## Supplied records

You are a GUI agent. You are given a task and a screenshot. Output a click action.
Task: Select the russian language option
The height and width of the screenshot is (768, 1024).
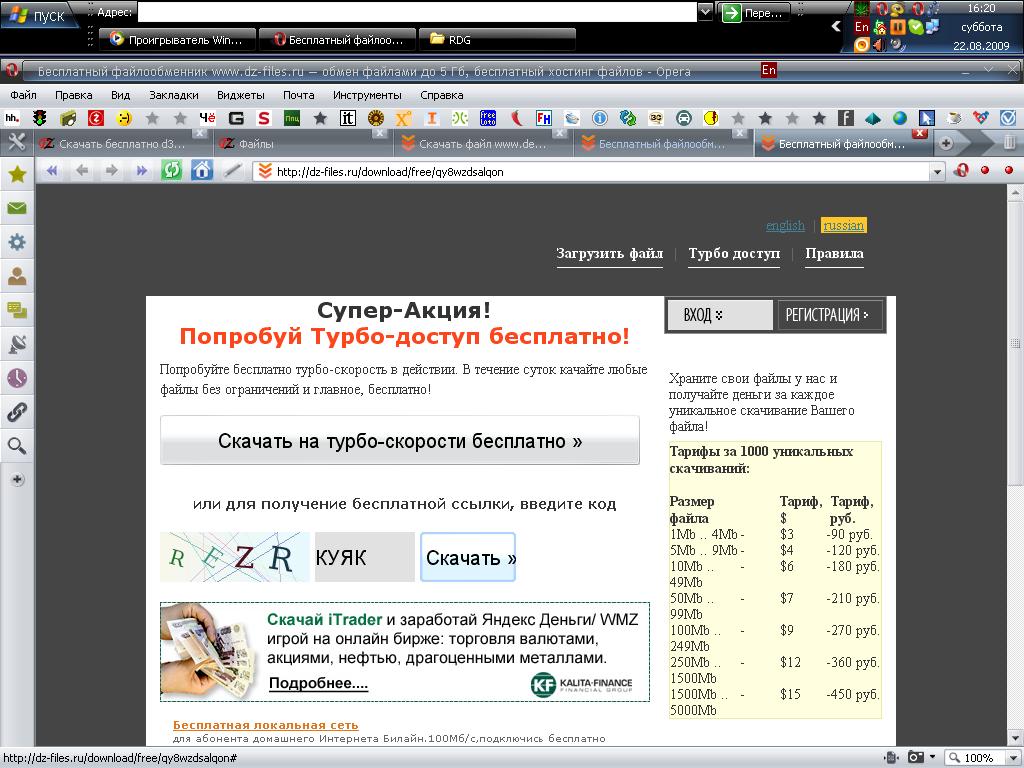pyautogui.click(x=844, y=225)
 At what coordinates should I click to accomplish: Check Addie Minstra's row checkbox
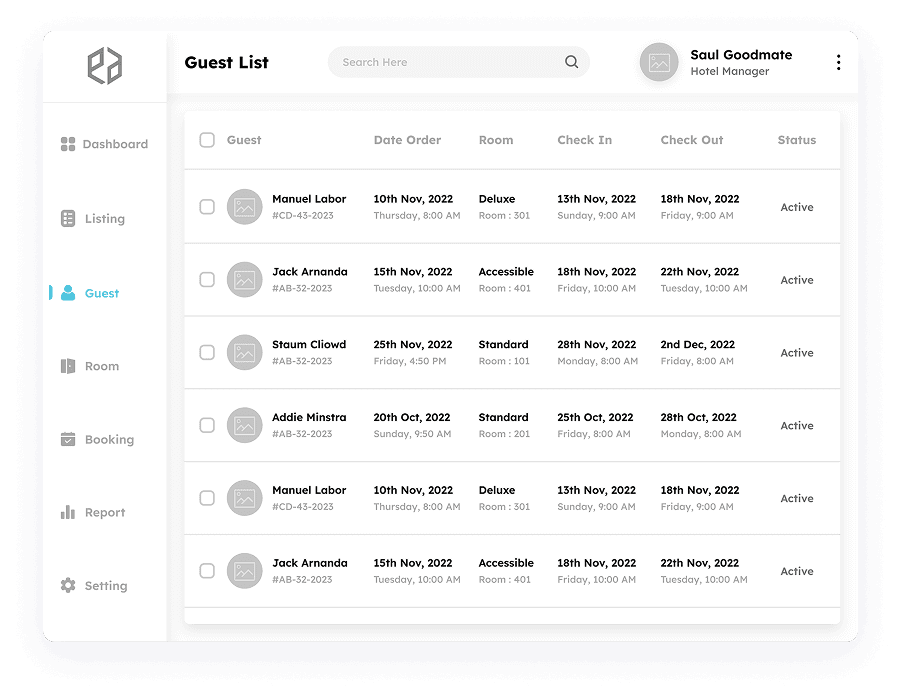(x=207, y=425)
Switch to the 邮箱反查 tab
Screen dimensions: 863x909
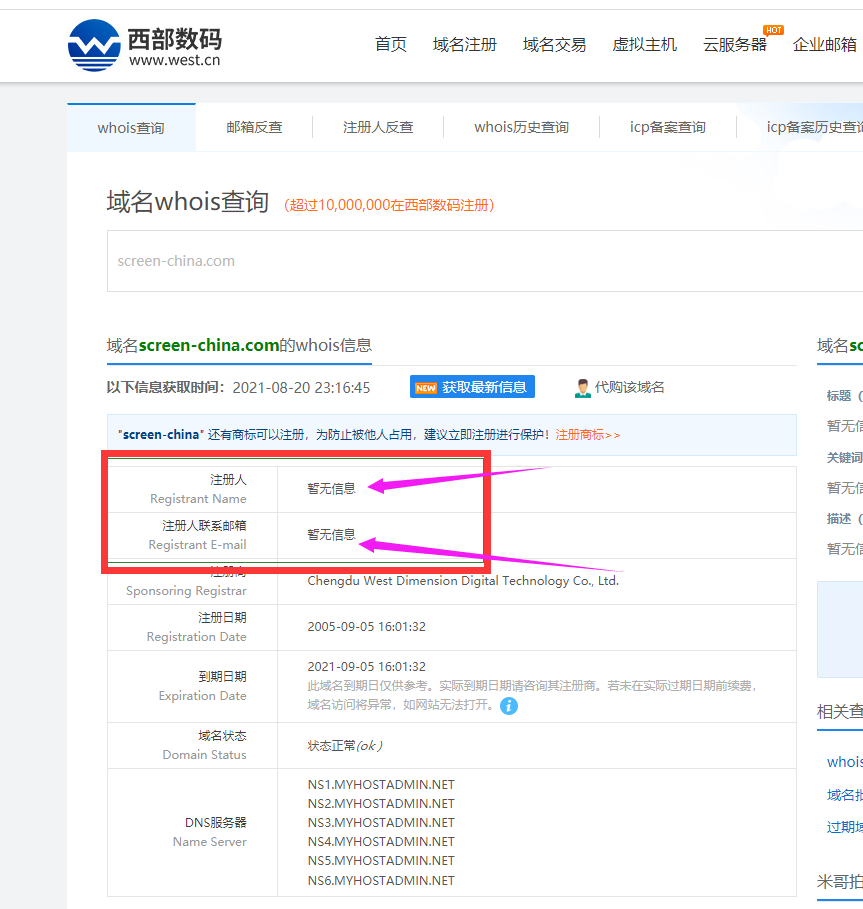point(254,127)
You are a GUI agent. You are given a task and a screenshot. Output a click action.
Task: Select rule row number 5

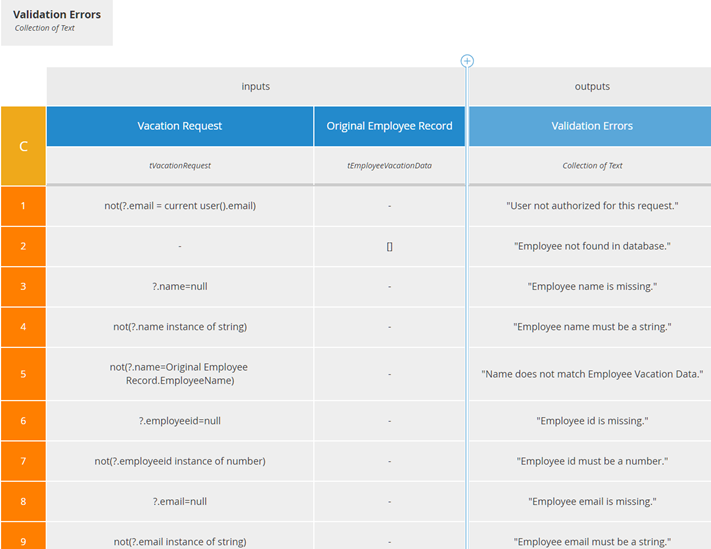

## What to work on
Could you copy every record exactly, without the pictures?

## Solution
You are a GUI agent. You are given a task and a screenshot. Output a click action.
Task: Select the russian language option
The height and width of the screenshot is (768, 1024).
pyautogui.click(x=844, y=225)
 At what coordinates should I click to accomplish: Check Addie Minstra's row checkbox
(x=207, y=425)
Switch to the 邮箱反查 tab
Screen dimensions: 863x909
point(254,127)
You are a GUI agent. You are given a task and a screenshot. Output a click action.
Task: Select rule row number 5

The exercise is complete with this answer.